--- start DATA LISTING ---

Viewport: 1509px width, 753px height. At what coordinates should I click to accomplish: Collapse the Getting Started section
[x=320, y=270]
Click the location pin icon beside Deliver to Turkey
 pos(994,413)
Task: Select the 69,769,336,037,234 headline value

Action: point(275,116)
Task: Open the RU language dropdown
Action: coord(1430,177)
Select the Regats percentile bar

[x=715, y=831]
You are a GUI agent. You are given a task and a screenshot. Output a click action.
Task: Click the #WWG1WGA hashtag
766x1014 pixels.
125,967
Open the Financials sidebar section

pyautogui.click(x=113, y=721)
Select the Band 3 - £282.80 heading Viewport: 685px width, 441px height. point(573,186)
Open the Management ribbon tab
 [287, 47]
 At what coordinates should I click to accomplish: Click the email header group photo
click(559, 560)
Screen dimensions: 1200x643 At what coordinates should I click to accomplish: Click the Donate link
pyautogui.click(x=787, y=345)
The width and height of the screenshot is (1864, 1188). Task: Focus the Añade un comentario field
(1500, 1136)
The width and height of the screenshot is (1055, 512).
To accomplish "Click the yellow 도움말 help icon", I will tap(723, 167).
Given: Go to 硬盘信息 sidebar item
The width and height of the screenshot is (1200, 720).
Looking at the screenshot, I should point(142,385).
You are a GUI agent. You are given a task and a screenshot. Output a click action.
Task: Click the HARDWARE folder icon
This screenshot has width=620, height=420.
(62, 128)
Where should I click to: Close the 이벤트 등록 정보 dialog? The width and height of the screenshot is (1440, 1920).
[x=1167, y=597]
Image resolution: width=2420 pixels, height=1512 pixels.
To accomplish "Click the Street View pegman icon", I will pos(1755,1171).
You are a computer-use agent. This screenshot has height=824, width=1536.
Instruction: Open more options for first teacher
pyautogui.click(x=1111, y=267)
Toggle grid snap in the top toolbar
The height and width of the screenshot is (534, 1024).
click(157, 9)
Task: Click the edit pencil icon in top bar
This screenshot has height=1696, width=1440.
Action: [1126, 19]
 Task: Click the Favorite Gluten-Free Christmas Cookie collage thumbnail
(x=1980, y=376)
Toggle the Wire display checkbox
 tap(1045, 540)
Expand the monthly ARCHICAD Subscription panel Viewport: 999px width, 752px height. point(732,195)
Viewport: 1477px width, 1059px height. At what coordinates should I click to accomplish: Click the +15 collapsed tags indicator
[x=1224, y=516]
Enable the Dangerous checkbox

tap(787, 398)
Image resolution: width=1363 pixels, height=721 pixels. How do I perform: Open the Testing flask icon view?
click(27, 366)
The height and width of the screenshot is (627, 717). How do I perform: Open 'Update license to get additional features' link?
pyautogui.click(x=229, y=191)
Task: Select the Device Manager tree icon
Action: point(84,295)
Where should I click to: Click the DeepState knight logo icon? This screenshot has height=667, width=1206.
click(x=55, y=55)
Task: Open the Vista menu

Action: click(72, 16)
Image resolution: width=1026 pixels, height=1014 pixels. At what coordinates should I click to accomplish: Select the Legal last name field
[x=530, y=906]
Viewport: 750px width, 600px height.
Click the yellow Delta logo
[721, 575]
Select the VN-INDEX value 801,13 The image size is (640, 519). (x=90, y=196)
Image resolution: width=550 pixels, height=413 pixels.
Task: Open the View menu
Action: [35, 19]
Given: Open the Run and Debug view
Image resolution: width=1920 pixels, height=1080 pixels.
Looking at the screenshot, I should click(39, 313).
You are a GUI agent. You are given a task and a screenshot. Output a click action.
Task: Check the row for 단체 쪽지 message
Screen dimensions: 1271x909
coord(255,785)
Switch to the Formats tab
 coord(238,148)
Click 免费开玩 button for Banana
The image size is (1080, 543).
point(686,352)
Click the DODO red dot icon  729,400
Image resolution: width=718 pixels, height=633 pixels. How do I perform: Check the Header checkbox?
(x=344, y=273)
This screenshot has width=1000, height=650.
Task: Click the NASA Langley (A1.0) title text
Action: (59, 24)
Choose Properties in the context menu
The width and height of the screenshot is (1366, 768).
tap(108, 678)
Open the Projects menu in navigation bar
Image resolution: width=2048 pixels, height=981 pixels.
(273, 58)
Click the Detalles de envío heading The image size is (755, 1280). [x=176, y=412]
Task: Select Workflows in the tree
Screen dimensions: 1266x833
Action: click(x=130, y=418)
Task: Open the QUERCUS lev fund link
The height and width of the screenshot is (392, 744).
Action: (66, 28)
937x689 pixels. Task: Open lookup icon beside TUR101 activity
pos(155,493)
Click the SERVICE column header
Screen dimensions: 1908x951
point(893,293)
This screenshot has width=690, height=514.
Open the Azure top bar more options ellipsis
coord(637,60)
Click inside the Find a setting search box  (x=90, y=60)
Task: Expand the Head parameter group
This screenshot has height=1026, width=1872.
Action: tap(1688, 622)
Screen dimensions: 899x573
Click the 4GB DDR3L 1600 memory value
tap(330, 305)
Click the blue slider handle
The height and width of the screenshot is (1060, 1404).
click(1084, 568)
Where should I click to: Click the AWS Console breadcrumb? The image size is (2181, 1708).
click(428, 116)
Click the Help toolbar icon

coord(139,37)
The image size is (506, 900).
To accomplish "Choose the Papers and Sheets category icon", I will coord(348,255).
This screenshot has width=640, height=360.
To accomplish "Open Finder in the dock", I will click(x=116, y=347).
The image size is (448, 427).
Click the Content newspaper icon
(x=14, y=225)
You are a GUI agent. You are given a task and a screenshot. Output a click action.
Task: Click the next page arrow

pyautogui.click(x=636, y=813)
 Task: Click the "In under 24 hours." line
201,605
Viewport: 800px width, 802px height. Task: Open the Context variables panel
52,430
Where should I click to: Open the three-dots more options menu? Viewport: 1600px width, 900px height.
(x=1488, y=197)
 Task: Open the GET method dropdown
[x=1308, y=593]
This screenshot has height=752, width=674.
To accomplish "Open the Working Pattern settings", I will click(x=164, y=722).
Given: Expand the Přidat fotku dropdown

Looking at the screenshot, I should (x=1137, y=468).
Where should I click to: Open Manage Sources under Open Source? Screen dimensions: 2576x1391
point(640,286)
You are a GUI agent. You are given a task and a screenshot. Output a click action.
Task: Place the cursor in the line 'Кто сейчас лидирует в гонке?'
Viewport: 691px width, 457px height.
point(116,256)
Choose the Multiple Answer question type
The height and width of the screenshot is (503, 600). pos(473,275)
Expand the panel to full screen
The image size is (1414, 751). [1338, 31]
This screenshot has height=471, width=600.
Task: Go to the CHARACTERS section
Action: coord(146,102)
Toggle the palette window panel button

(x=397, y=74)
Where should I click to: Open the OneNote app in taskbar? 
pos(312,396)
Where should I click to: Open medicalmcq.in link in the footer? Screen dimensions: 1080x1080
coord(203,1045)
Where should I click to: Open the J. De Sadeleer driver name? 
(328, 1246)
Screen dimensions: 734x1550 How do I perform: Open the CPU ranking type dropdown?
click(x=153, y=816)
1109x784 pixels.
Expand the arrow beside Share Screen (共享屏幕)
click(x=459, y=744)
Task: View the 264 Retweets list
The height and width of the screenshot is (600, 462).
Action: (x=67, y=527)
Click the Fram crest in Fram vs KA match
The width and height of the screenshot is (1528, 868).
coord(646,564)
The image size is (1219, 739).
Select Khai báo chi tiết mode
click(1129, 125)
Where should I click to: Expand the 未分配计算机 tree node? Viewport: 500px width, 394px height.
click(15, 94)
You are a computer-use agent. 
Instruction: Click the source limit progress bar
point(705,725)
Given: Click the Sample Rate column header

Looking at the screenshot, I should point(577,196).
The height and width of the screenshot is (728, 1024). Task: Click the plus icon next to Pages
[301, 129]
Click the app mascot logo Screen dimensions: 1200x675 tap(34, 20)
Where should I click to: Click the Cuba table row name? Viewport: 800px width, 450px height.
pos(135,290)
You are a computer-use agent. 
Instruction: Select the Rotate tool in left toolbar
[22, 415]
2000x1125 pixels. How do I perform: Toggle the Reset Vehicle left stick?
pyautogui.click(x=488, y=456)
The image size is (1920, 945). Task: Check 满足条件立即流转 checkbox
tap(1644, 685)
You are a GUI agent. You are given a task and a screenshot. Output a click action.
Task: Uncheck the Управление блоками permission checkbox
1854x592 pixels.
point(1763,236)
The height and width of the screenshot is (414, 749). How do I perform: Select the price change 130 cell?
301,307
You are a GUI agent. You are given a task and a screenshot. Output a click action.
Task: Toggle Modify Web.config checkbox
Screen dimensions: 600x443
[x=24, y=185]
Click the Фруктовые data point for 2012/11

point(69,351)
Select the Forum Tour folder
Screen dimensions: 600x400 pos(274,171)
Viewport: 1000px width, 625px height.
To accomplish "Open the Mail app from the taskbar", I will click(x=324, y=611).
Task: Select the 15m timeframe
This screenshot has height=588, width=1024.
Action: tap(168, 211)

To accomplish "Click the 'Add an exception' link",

--- end DATA LISTING ---

▶ [SHORT EXERCISE]:
Rewrite the material from the line containing "Switch to the Formats tab" through the line containing "tap(108, 678)", both included, swapping "Formats" for "Styles" and keeping everything else unchanged.

▶ [EXERCISE RESULT]:
Switch to the Styles tab
 coord(238,148)
Click 免费开玩 button for Banana
The image size is (1080, 543).
point(686,352)
Click the DODO red dot icon  729,400
Image resolution: width=718 pixels, height=633 pixels. How do I perform: Check the Header checkbox?
(x=344, y=273)
This screenshot has width=1000, height=650.
Task: Click the NASA Langley (A1.0) title text
Action: (59, 24)
Choose Properties in the context menu
The width and height of the screenshot is (1366, 768).
tap(108, 678)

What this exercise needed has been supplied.